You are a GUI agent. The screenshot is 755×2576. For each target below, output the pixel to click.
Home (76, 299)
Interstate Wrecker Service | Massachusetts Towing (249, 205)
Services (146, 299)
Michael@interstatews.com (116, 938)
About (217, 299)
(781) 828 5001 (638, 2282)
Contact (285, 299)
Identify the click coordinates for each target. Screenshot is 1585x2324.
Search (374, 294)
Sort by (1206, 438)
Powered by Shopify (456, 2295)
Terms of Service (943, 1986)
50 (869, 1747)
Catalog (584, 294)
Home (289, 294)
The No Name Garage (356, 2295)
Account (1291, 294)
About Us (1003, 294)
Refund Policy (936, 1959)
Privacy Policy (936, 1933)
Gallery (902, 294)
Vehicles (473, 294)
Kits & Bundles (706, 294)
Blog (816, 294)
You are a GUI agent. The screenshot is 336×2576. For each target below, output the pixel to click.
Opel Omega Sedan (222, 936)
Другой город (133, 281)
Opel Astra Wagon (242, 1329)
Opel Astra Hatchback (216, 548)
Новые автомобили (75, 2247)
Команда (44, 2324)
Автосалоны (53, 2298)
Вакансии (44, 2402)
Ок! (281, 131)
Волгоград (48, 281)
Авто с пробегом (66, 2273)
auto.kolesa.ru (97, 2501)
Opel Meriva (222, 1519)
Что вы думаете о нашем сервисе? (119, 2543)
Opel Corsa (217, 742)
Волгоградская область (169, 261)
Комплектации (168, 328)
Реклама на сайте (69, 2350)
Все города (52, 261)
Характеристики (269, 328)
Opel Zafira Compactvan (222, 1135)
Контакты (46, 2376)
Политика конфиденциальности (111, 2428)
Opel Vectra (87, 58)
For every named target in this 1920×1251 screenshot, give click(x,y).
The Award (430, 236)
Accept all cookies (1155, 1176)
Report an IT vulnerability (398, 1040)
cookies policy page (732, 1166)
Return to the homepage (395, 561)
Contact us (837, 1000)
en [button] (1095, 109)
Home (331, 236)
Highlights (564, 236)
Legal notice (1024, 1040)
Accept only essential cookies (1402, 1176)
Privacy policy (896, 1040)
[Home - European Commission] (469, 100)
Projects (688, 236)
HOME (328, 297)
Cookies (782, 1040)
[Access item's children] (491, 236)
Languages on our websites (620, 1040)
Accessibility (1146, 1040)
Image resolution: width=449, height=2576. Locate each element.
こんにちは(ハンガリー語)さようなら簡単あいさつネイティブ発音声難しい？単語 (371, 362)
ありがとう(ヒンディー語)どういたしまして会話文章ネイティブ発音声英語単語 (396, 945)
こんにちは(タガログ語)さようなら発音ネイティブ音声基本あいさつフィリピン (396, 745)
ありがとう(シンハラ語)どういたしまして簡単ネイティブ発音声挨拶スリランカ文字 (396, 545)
--------
◆ Exercise prompt ◆
Among the lines above, return each one holding the string "pixel".

◆ Solution to this exercise ◆
You are a GUI agent. The screenshot is 755×2576. For each target below, output the pixel to click.
You are a GUI agent. The screenshot is 336×2576. For each target below, output the pixel to click.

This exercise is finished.